The Financial Services Commission said on the 15th that a bill to amend the Special Act on the Prevention of Loss Caused by Telecommunications-Based Financial Fraud and Refund for Loss, which allows the sharing of suspected information in finance, telecommunications, and law enforcement on the voice phishing information-sharing and analysis artificial intelligence (AI) platform launched in Oct. last year, passed the National Assembly's plenary session.
According to the amendment, the term "accounts suspected of being related to fraud" was newly created to include not only the fraudster's accounts but also "victim accounts" as subjects of information sharing.
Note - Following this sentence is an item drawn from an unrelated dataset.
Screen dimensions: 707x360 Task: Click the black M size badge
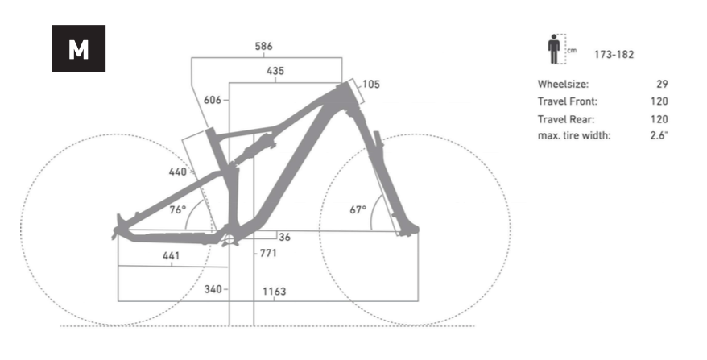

Until now, financial companies could share only information such as accounts used for fraud and accounts with suspected transactions to suspend payments from the fraudster's accounts. There was no explicit legal basis to share victim accounts.
To ensure the safe operation of the platform (ASAP) that collects, analyzes, and shares suspected voice phishing information, the Financial Services Commission (FSC) can designate and announce information-sharing analysis institutions. The FSC plans to oversee them through various measures, including cancellation of designation, if an information-sharing analysis institution fails to fulfill its obligations.
To improve predictability, the items of information provided through ASAP were specified in detail, while allowing information-providing institutions to omit the data subject's consent when providing information to the information-sharing analysis institution. This reflects the recent characteristic of voice phishing to evade fund tracing by repeatedly transferring money to multiple accounts in a short period. The amendment is expected to take effect around July, six months after the law is promulgated.
An official at the Financial Services Commission (FSC) said, "Even in the secondary financial sector, where preemptive detection capabilities are relatively weak, it is expected that crime-linked accounts can be effectively subjected to payment suspension measures based on various new crime modus operandi data."